Debates about aviation policy in Britain are usually concerned with how many airports the country needs – and where they should be built – to support the economy and give us enough extra capacity to handle the increasing amount of flying that people are projected to do in the future.

This report, written on behalf of IF by a pair of aviation experts, challenges this view by analysing aviation from a fundamentally different perspective. It argues that current attitudes towards aviation are based on the price of flying being kept artificially low by massive tax subsidies from the British government. In the absence of these subsidies, prices would be higher and the overall volume of flying would be likely to decrease, which would turn the debate over airport expansion on its head. The report makes it clear that future generations are the big losers under the present arrangements, because they will suffer the consequences from climate change, which is being exacerbated by the high levels of greenhouse gas emissions that result from current volumes of air traffic.

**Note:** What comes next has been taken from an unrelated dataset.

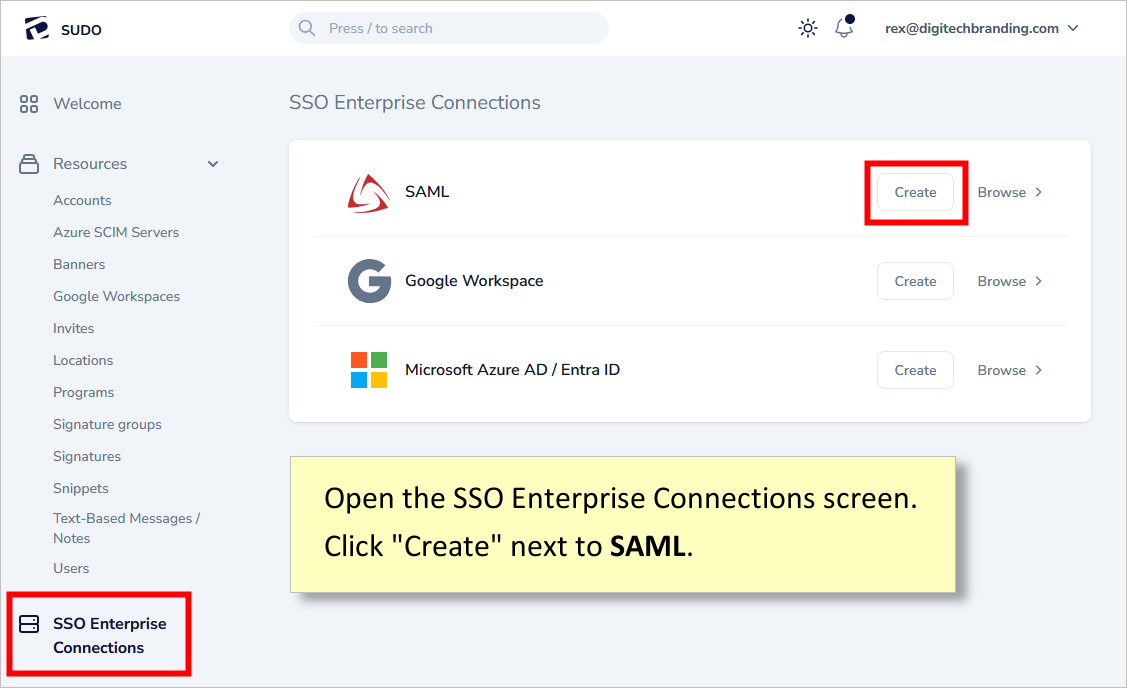The image size is (1127, 688).
Task: Browse Microsoft Azure AD / Entra ID connections
Action: pyautogui.click(x=1009, y=370)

The numbers involved are startling: the report estimates that the total subsidy from the UK government which is directed towards aviation is currently worth £11 billion per year, the impact of which is to make the cost of a return ticket by air around £100 cheaper than it would be if air travel was taxed in the same way as car journeys. The authors estimate that scrapping these subsidies in one go would reduce the volume of air travel by about a third – enough to make a huge difference to levels of air pollution. This challenging, thought-provoking analysis deserves to be read by anybody with an interest in aviation and the climate change debate.